### WHAT YOU SHOULD DO
Would you give again, exactly, the lines running from the line with "Westin Cam (863, 2103)" to the end of the data below, both included?

(Extracted data entries)
-*-
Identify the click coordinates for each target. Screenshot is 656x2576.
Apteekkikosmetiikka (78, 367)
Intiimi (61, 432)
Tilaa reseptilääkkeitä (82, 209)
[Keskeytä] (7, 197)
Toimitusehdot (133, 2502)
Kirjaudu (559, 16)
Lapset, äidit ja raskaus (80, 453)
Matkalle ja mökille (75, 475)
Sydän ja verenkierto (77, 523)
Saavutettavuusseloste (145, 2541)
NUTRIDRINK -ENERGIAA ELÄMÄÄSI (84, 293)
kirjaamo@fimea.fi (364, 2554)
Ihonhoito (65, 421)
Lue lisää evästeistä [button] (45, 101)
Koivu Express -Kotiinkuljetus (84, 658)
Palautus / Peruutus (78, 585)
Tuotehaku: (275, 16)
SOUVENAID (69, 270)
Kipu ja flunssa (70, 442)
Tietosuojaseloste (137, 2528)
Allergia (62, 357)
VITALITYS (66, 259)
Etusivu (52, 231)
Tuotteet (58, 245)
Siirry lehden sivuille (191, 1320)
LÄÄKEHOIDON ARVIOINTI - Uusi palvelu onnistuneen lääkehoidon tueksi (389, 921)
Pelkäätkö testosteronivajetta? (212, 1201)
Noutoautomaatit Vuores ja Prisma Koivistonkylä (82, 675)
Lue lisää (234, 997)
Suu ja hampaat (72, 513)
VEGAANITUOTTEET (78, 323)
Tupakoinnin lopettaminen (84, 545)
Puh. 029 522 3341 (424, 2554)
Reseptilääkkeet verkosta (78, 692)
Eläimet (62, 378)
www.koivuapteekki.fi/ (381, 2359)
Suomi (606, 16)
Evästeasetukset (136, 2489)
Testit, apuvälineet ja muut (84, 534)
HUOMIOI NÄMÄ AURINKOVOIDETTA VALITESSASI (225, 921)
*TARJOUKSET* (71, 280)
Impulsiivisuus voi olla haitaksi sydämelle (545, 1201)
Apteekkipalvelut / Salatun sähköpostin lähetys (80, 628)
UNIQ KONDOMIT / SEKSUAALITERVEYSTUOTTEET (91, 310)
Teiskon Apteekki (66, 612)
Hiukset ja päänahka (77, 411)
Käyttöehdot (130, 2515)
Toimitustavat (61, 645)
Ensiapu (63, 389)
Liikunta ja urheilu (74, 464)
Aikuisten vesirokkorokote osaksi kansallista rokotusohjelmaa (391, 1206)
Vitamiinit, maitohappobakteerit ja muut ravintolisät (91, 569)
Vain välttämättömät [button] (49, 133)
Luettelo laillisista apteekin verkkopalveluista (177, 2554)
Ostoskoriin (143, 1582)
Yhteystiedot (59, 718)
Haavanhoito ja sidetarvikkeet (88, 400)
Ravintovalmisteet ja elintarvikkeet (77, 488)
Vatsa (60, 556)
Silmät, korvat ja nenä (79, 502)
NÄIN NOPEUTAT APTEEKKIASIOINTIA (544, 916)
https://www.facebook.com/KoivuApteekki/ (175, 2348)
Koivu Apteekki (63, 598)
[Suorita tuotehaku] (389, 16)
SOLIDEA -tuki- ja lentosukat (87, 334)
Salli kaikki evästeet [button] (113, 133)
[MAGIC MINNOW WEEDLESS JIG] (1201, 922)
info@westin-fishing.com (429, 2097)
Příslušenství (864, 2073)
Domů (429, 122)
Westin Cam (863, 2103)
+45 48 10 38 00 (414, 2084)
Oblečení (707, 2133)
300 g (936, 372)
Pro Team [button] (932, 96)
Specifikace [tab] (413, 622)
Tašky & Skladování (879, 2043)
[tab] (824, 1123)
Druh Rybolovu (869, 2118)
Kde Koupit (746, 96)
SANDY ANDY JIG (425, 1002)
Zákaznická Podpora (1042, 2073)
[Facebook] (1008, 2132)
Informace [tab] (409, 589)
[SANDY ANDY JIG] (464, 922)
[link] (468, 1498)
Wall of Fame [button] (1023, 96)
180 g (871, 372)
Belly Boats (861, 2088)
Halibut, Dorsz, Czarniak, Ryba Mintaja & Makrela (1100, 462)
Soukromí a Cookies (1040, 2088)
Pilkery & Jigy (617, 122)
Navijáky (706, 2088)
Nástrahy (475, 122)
-*-
### ANSWER SPACE
Westin Cam (863, 2103)
+45 48 10 38 00 (414, 2084)
Oblečení (707, 2133)
300 g (936, 372)
Pro Team [button] (932, 96)
Specifikace [tab] (413, 622)
Tašky & Skladování (879, 2043)
[tab] (824, 1123)
Druh Rybolovu (869, 2118)
Kde Koupit (746, 96)
SANDY ANDY JIG (425, 1002)
Zákaznická Podpora (1042, 2073)
[Facebook] (1008, 2132)
Informace [tab] (409, 589)
[SANDY ANDY JIG] (464, 922)
[link] (468, 1498)
Wall of Fame [button] (1023, 96)
180 g (871, 372)
Belly Boats (861, 2088)
Halibut, Dorsz, Czarniak, Ryba Mintaja & Makrela (1100, 462)
Soukromí a Cookies (1040, 2088)
Pilkery & Jigy (617, 122)
Navijáky (706, 2088)
Nástrahy (475, 122)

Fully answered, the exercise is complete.